▶ TASK TO CARRY OUT: Search the entries below. Return every line that has "button" in it.

--- SOURCE MATERIAL Enclosed Below ---

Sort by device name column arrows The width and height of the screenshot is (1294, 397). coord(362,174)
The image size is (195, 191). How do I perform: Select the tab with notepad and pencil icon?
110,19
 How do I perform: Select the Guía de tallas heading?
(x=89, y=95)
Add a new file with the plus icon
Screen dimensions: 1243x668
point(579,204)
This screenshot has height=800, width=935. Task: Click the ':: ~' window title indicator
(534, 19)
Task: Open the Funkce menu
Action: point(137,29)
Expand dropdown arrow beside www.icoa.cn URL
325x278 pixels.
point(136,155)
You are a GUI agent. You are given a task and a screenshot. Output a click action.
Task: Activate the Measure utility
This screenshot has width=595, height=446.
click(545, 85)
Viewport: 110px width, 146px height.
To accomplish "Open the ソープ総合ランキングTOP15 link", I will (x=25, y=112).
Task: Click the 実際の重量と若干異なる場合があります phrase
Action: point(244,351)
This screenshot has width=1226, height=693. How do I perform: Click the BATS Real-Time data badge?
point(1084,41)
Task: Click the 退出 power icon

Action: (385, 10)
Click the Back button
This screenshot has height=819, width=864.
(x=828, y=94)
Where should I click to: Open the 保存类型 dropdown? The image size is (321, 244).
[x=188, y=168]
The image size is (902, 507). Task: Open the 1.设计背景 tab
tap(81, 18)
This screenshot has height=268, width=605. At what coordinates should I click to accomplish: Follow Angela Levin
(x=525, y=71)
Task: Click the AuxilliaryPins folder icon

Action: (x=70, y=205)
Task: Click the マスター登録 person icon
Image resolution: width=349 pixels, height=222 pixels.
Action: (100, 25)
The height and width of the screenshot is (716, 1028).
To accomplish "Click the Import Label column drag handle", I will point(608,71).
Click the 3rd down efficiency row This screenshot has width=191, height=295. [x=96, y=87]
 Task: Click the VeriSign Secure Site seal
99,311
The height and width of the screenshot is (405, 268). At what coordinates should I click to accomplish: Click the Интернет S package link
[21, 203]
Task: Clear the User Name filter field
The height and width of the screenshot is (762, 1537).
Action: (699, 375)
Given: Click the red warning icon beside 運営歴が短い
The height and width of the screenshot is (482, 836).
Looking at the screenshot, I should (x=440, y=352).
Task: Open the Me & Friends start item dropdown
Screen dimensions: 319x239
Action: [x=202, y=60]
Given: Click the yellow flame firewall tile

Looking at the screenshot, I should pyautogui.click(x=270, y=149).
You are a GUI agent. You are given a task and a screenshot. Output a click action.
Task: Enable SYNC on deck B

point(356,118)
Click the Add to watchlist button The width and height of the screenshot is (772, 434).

--- End of Enclosed SOURCE MATERIAL ---

▶ OUTPUT OF THE TASK:
Click the Back button
Click the Add to watchlist button The width and height of the screenshot is (772, 434).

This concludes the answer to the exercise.